Does this tax break sound too good to be true? It’s not. In fact, the IRS provides a blueprint for deducting such expenses in its own Publication 17, Your Federal Income Tax (see sidebar).

In essence, when you’re traveling away from home on a temporary assignment, you can deduct your travel expenses – including meals and lodging – in between your temporary place of work and your tax home during a weekend visit. The expenses can’t exceed the amount it would have cost you to stay at your temporary workplace.

What’s more, an employee’s company may be glad to pick up the tab on a weekend trip home if you’re staying in a place where the cost of lodging and meals is high. The trip home might cost less than the expense of putting you up in a pricey hotel.

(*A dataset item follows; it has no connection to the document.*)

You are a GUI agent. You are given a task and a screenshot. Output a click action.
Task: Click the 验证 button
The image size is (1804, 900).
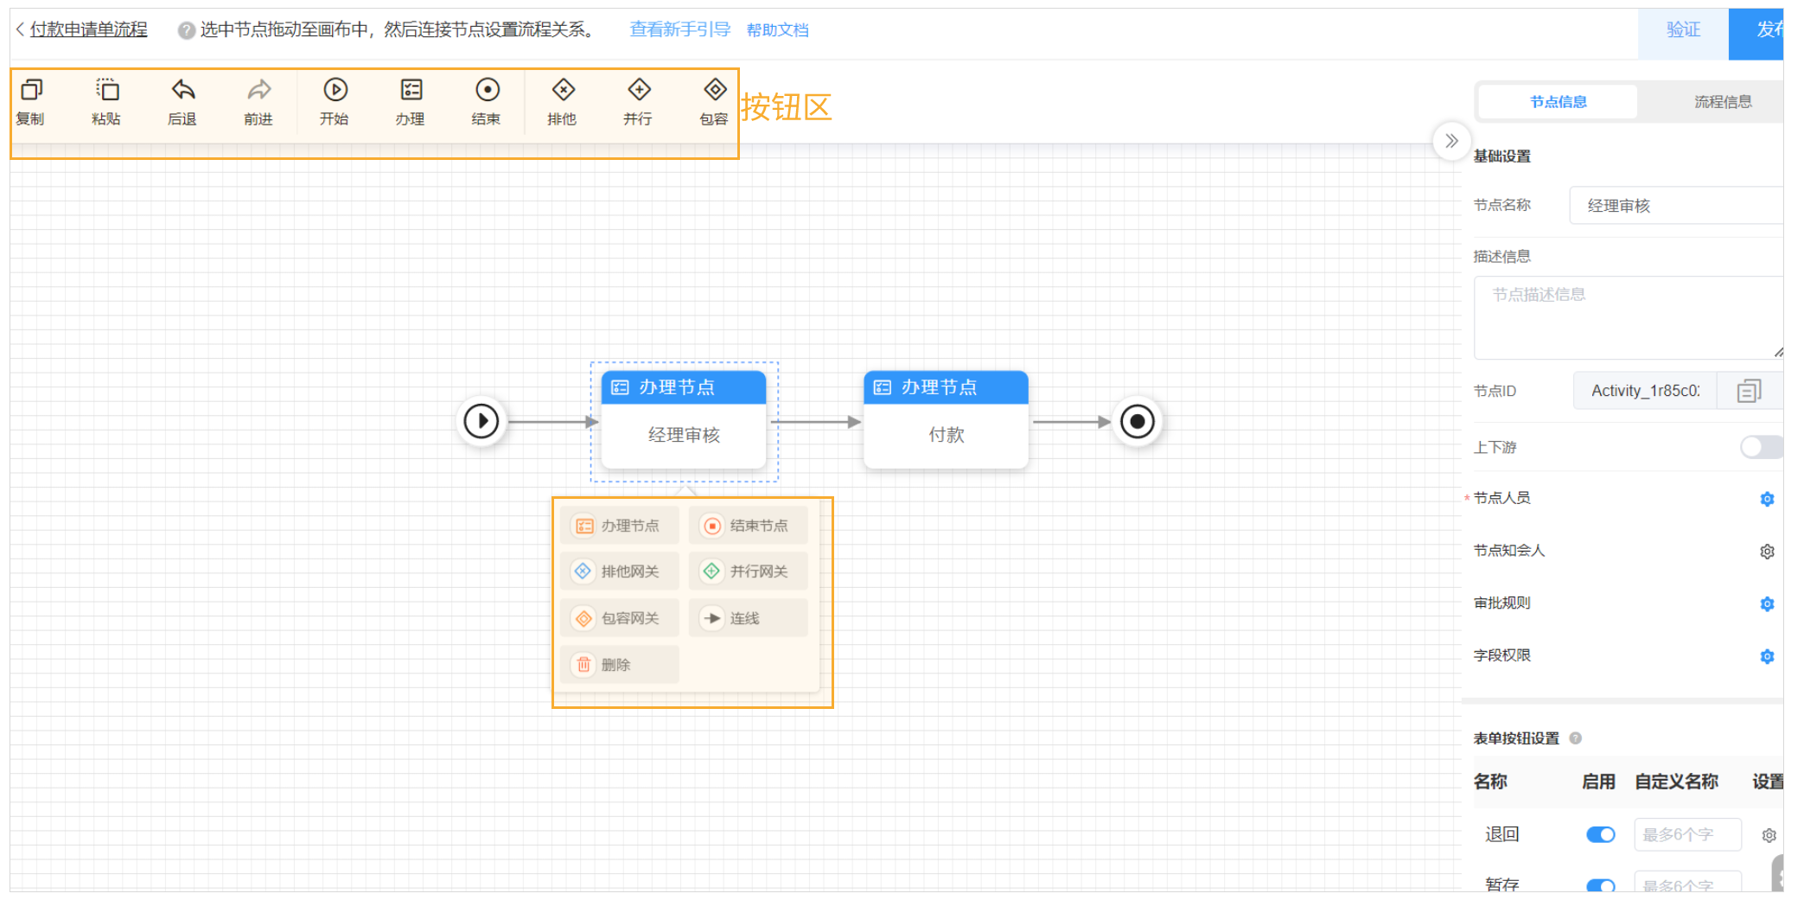coord(1682,30)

Hypothetical example: Your client is away on a temporary assignment in a distant city. She is staying in a hotel downtown that costs $300 a day and her daily meals run around $500. So it will cost her $1,000 to remain in the city for the weekend.

Now say that she decides to fly home for the weekend instead. If the airfare costs $800 and her employer pays for it, the company may deduct the entire $800, while the client travels home for free. If the airfare costs, say, $1,050 because the client upgrades to a first-class seat, the company can still deduct $1,000. The additional $50 would be treated as taxable compensation to the client.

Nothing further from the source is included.